This question is one, however, which cannot be at all satisfactorily answered without a particular investigation of the country through which that river once flowed, and which now represents the desolate and deserted kingdom of Mitzraim; nor until that investigation has been accomplished, can it justly be said that the non-existence of a river in the present day, is a proof that no such river could have existed in the time of the Pharaohs; knowing, as we do, the vast physical changes which take place (even before our eyes) in other parts of the earth's surface; and considering also, that in that particular country important alterations have indubitably been effected merely by the change which has taken place in the coast line by the gradual advance of the land upon the sea, and also by the equally progressive encroachment of the sands of the desert; whilst it may not even be unphilosophical to imagine that some more considerable geological change in the surface of the country has taken place, in order to carry completely into effect the denunciations of the Lord, "And the waters shall fail from the sea, and the river shall be wasted and dried up.'p. 287.

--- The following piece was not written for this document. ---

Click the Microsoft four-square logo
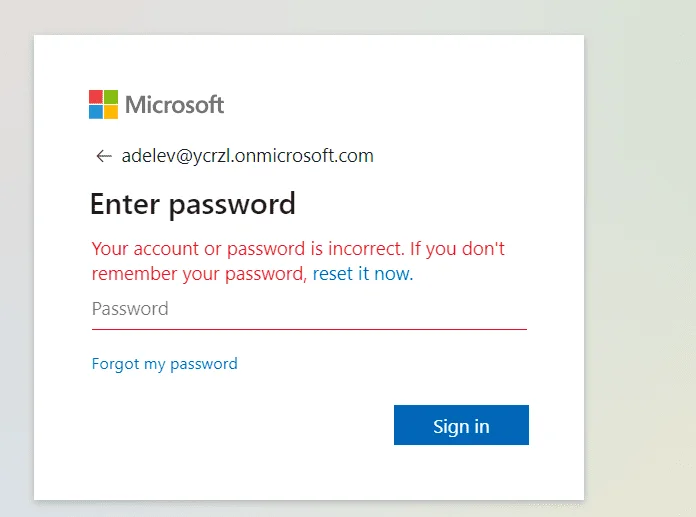 (103, 105)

But before we proceed to the prophesyings, on which our author lays so much stress, we must express our astonishment at his assertion, that artificial irrigation is unknown in Egypt. The remarkable passage in Deuteronomy- The land whither thou goest is not as the land of Mitzraim from whence ye came, where thou sowedst thy seed, and wateredst it with thy foot, as a garden of herbs' has till this time been adduced as a remarkable instance of the graphic fidelity of the sacred writer, and the immutability of Eastern customs. Our author may not have read the very curious description, in Philo, of the hydraulic machine moved by the foot. He may have paid little attention to modern travellers, among whom Shaw explains the passage by another custom of actually directing the water from the cisterns into the gardens by pressing earth down with the foot. Niebuhr, however, describes the machine (called, by the Arabs, sakki tdir beridsjel, the water-engine) as exactly the same which was in use in the time of Philo, and no doubt in that of Moses. All this Mr. Beke might have found in so common a book as 'Burder's Oriental Customs,' or in any historical commentator on the Old Testament. It is true that the Nile was the chief source of Egyptian fertility; but the water of the flood has always been kept up in tanks and cisterns, and artificial channels; and these are the ponds' and the pools,' which, as well as the river,' were turned into blood during the plagues of Egypt.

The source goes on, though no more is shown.